GEO599/GEO584-Advanced Spatial Statistics and GIS, 2013-2016 « Just another blogs.oregonstate.edu site

Coastal salt marshes are at great risk from a large number of factors, especially climate change and sea-level rise. In an effort with the USGS, I’m working to determine how different salt marshes along the Pacific Coast will response to changes in sea level. Part of our approach is collecting fine-scale, baseline field data in the form of RTK GPS elevation points and vegetation surveys. Through analysis of data from a range of sites (up to 15 along the coast), I hope to better characterize plant habitat requirements with an ultimate goal of producing improved community response projections under sea-level rise scenarios. In this class, and in Jim Graham’s Spatial Modeling/Big Data class, I will be working with the elevation & veg data to characterize spatial relationships of plant species against plot-level factors (inundation frequency, distance to channel, elevation) and site factors (temperature, salinity, tidal range). I have hundreds of vegetation plots per site, with about 2000 survey plots completed across our PNW sites.

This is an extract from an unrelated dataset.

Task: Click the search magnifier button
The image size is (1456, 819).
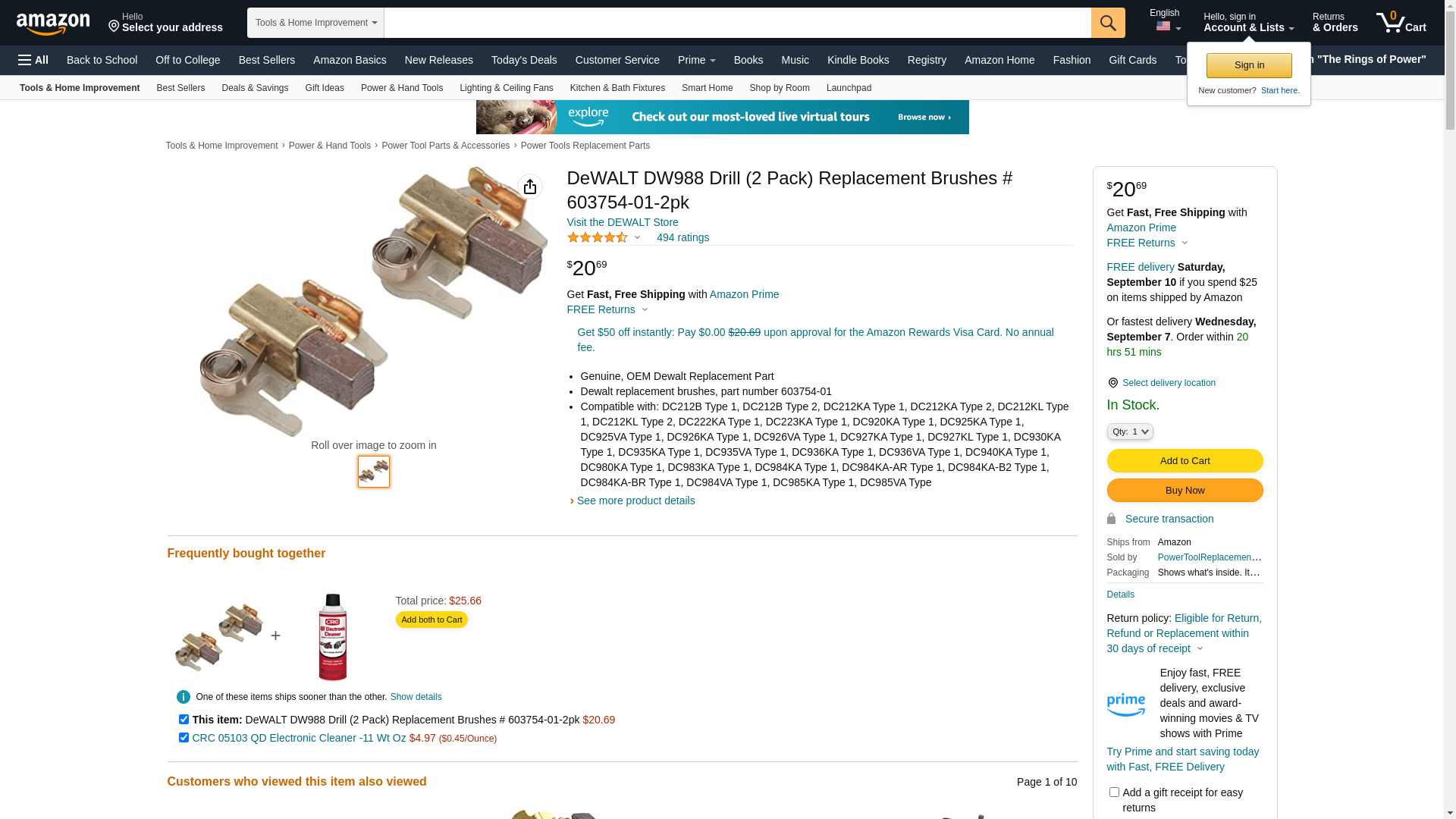Action: (1108, 23)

Currently, I’m still in data processing mode, combining databases and gathering environmental data; field data collected wrapped up in January. However, the inundation data needs to be developed, first by kriging the elevation data into DEMs and then using site-specific waterlogger data to determine flooding frequency. The water logger data itself needs to be processed for barometric pressure and elevation. Marsh channels need to be digitized before a distance to channel raster can be created. There’s a lot of work still be done to get the data in shape for analysis, however by focusing on one or two sites, I’ll be able to explore the spatial statistics toolbox and push forward with this project.

I am working with hummingbird location points obtained through radiotelemetry, and want to figure out their patterns of space use and how they are affected by forest fragmentation.

I need to find ways of assessing which areas are preferred by the birds as well as the movement patterns they follow.

The points were recorded within a short time period, so they are not independent. Autocorrelation functions will help me evaluate the degree of this dependence in space and time. Rather than a problem, the autocorrelated nature of my data presents an opportunity to study activity patterns of the birds.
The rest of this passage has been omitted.